Monday, September 2, 2013

To Sir, With Love

Year 5, Day 245 - 9/2/13 - Movie #1,527

BEFORE: This Labor Day, let's take a moment to appreciate the importance of hard-working teachers (if you can read this, thank a teacher).  Especially since I don't know when Teachers' Day is.  I had too many great teachers to list here, plus a couple duds, and then I had teachers who put me right to sleep.  Literally.  What the heck, shout-outs to all of them.

Linking from "O", Martin Sheen was also in the 2004 documentary "Tell Them Who You Are" with Sidney Poitier (last seen in "Guess Who's Coming To Dinner").
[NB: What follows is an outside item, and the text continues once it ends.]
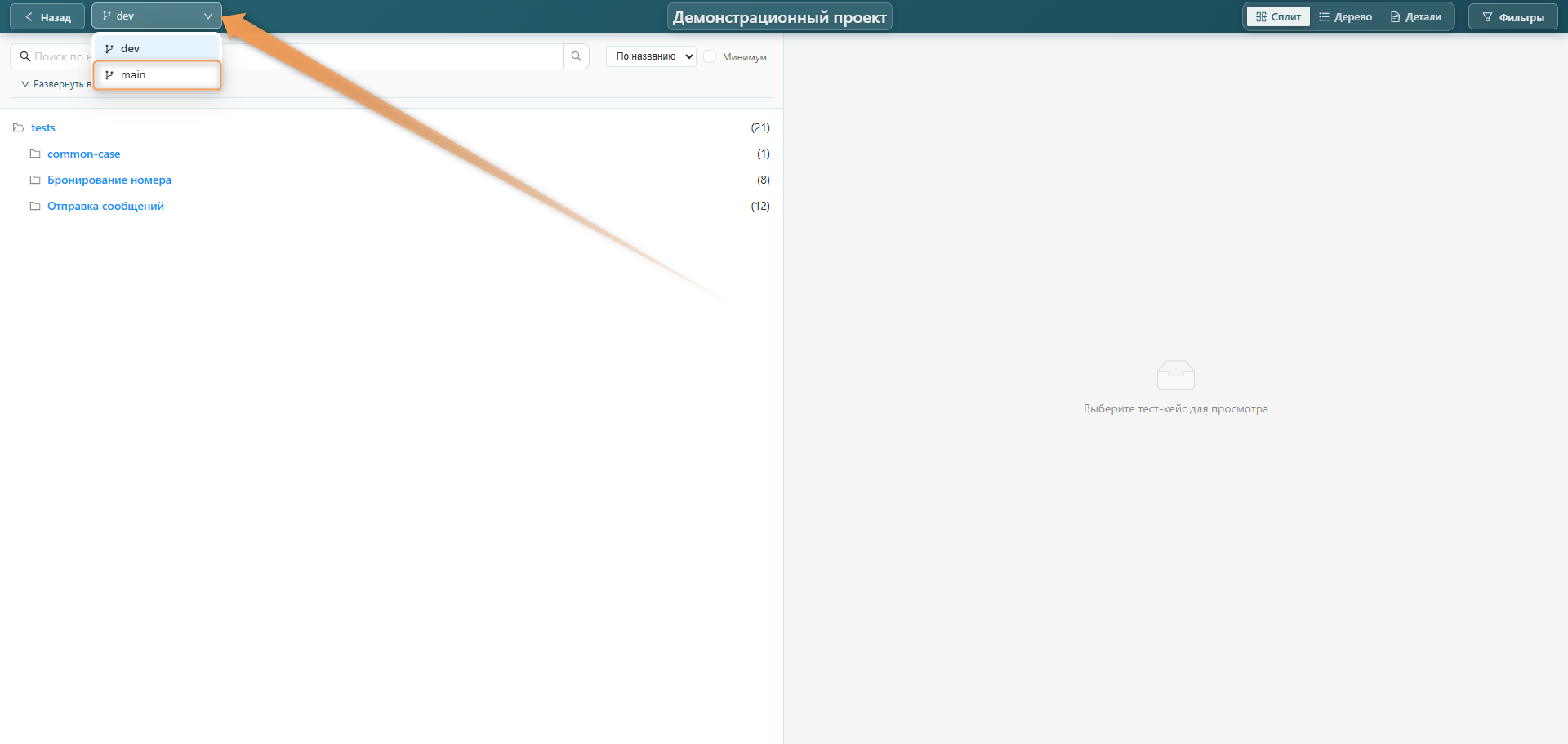Image resolution: width=1568 pixels, height=744 pixels.
Task: Click the common-case folder icon
Action: [35, 154]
THE PLOT:  Idealistic engineer-trainee and his experiences in teaching a group of rambunctious white high school students from the slums of London's East End.
 
AFTER:  It's one thing to have an unruly student, but a whole class full of them?  I suppose it must happen from time to time.  The "unteachable" students are about as much of a trope as the incompetent Little League team or the hockey kids who can't skate very well.  But the unteachable class is perhaps just waiting for the perfect teacher, the one who can get into their heads and take the time to care.

Mr. Thackeray arrives from Africa (he must have been home-schooled...) and takes a teaching job because there are no engineering positions available.  If you're not a "people person", maybe teaching isn't for you.  But after losing his cool a few times, he hits on the magic formula - treating the teens with the respect that they don't deserve.  Plus, he's down with their rebellion, pointing out that every generation before has done some variation of the same thing.

He also turns the class time over to discussing whatever the teens what, which sort of seems like letting the inmates run the asylum.  But I guess if that's what it takes to win their trust - but what if a few years later they find themselves wishing they'd studied math and science? 

It's a bit of a bumpy road, but eventually he gets them to act respectably and they earn a trip to a museum, where they touch a lot of priceless wonders in a still-frame montage, and somehow manage to not get booted out.  But even though he said he wasn't going to become friends with the kids and let them get under his skin, darn it all if that isn't exactly what happened.